> _EXTRAIT DU TEXTE_

Voici le texte complet du discours de M. le ministre des beaux-arts, dont le succès a été très grand :

« Mesdames et Messieurs,

Cette cérémonie n’est pas seulement la distribution annuelle des récompenses au Conservatoire ; elle est destinée à inaugurer une direction nouvelle, celle que j’ai confié à M. Théodore Dubois. Cette maison l’a eu d’abord, depuis 1871, comme professeur d’harmonie, depuis 1891 comme professeur de composition ; il lui appartient depuis plus de vingt ans. Il n’est pas seulement l’auteur de tant d’œuvres exquises, mais, dans ses Notes et études d’harmonie, un savant théoricien de l’art. Il est aussi un administrateur avisé et vigoureux, qui saura maintenir dans la grande tradition de l’art français cette institution dont les origines remontent à l’une des années les plus glorieuses et les plus fécondes de la Révolution.

Nous inaugurons aussi, en quelque sorte, la charte nouvelle qui a été donnée au Conservatoire par le décret du 5 mai 1896.

Désormais, le directeur, comme il l’a voulu lui-même, est assisté d’un conseil supérieur où siégeront les maîtres les plus illustres de la littérature, de la musique et du théâtre. C’est sur les propositions de ce conseil, c’est-à-dire sur des présentations faites par leurs pairs, que le ministre nommera les professeurs, comme il le fait déjà pour les grands établissements scientifiques et pour les facultés. Le règlement nouveau du Conservatoire est, dans ses lignes essentielles, celui qui régit l’école des beaux-arts, cet autre conservatoire de l’esprit artistique dans notre pays.

Si j’ai eu l’honneur d’apposer ma signature au décret de constitution, je ne puis oublier qu’il avait été préparé par une imposante consultation des plus hautes compétences, et que votre nouveau et cher directeur, après avoir contribué à l’élaboration de ce règlement, a été heureux de l’apporter au Conservatoire comme don de joyeux avènement.

> _EXTRAIT DES DONNÉES_
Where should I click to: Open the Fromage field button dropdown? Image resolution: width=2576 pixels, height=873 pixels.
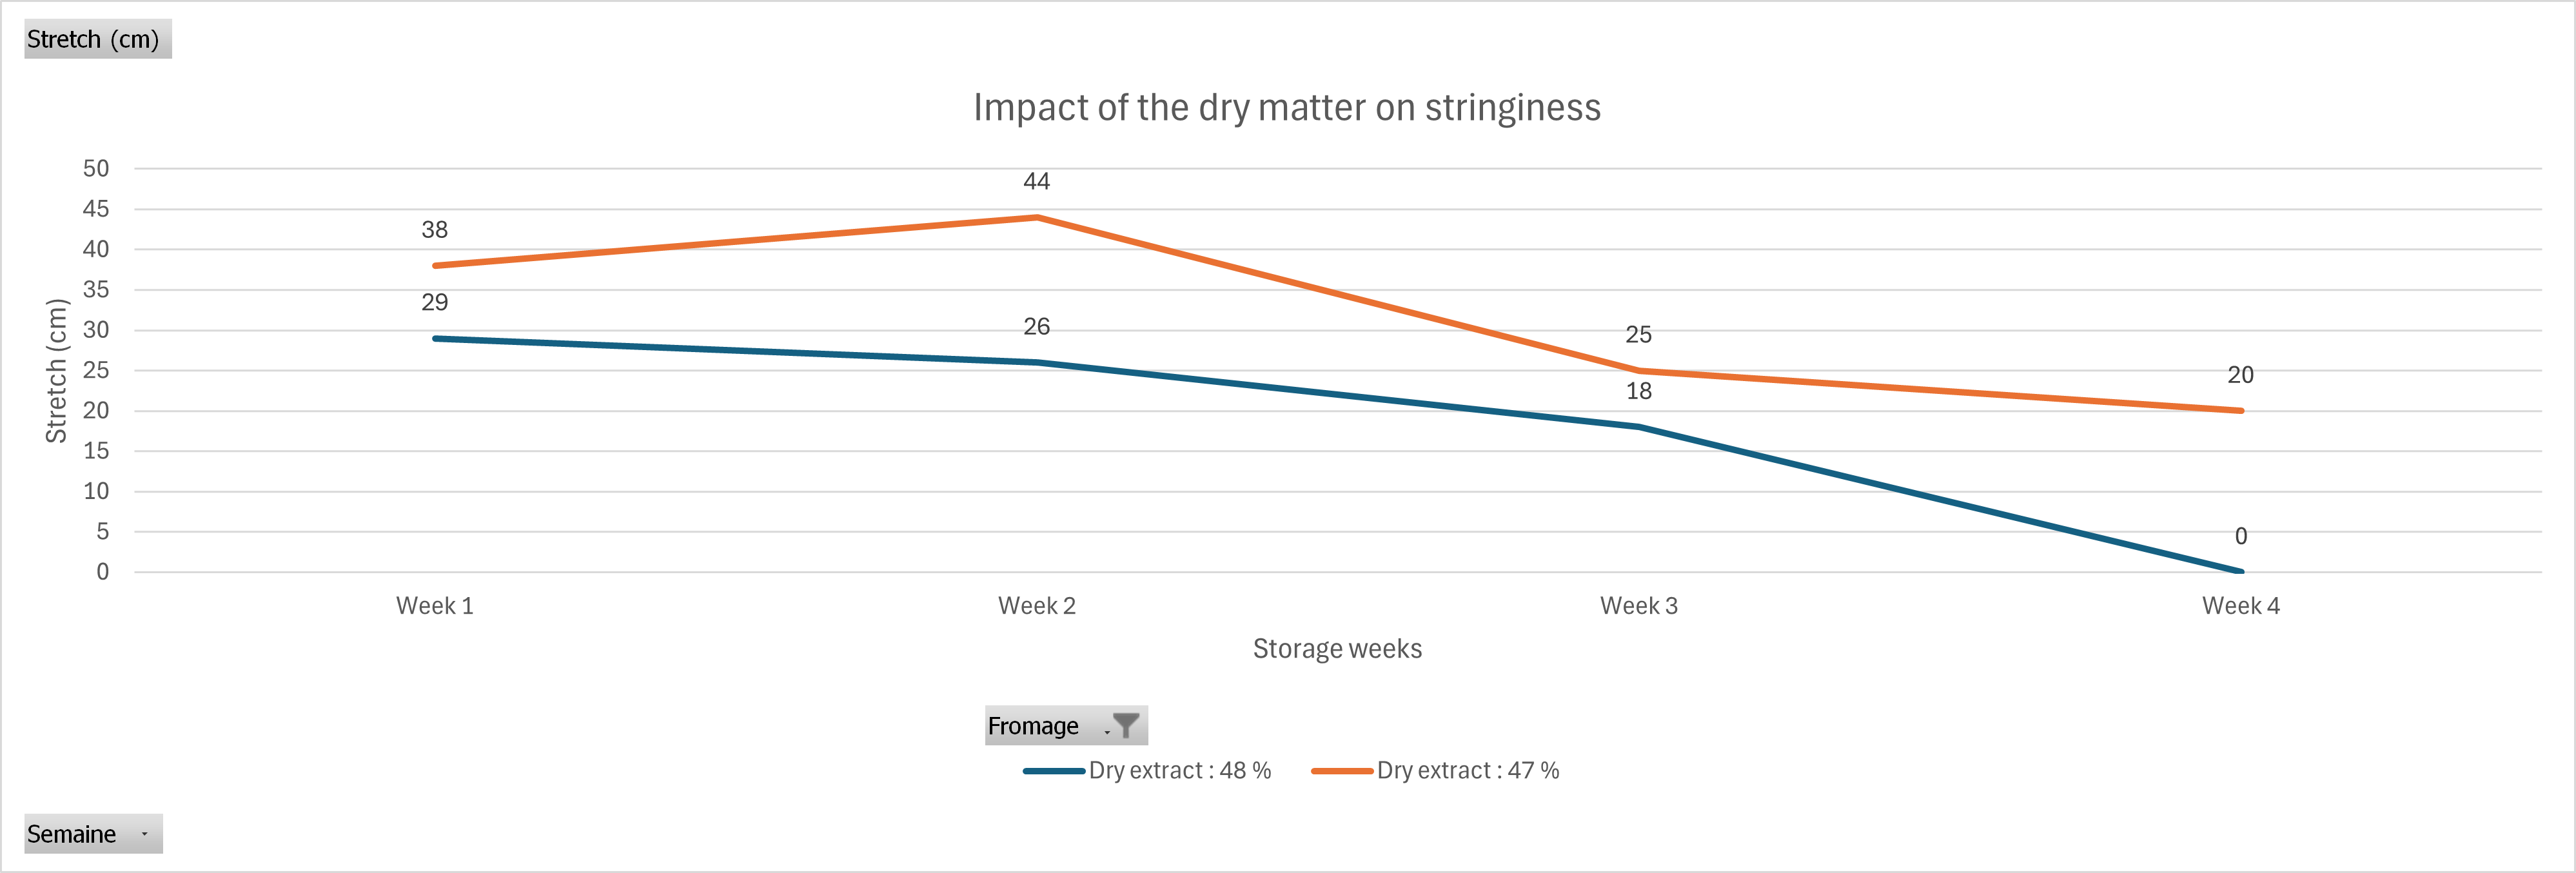1066,725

> _VOS TÂCHES_
a – Indiquez si chacun des énoncés suivants concorde avec le discours du ministre, en répondant par oui ou non et en citant les mots décisifs du discours : (i) Théodore Dubois enseignait l’harmonie au Conservatoire depuis 1871. (ii) Les professeurs seront désormais nommés par le directeur seul. (iii) La charte nouvelle du Conservatoire provient d’un décret du 5 mai 1896.
b – Rédigez la suite du discours du ministre, en reprenant juste après sa dernière phrase.

> _LES RÉPONSES_
a –
(i) Oui : « depuis 1871, comme professeur d’harmonie ».
(ii) Non : « C’est sur les propositions de ce conseil, c’est-à-dire sur des présentations faites par leurs pairs, que le ministre nommera les professeurs ».
(iii) Oui : « la charte nouvelle qui a été donnée au Conservatoire par le décret du 5 mai 1896 ».

b –
Tout ce que le ministre, tout ce que votre directeur ont ainsi abandonné de leurs prérogatives anciennes, je crois qu’ils l’ont remis entre bonnes mains. Je crois désirable que l’administration des beaux-arts soit, plus que jamais, conseillée et inspirée par les artistes.

Le Conservatoire, dès sa naissance, a été comme le centre et le cœur de la production artistique en France. Il est peu de grands artistes de théâtre qui n’y aient fait leur éducation première ; presque tous les grands compositeurs dramatiques ou lyriques y ont siégé comme maîtres ou comme membres des jurys. Les gloires contemporaines ont le souci de cette maison comme d’une pépinière d’interprètes pour leurs œuvres ; et c’est vers ces gloires que s’orientent nos élèves. On pourrait dire que tout sort du Conservatoire et que tout se reporte vers lui. Par lui, artistes dramatiques et lyriques, professeurs, compositeurs, auteurs, forment comme une grande corporation vouée au culte du Beau, comme l’Université de France des arts du théâtre.

C’est pour cette raison que les deuils de l’art son les nôtres, et que, dans nos séances de clôture annuelles, le bilan des pertes subies par l’esthétique française prend toujours une si large place.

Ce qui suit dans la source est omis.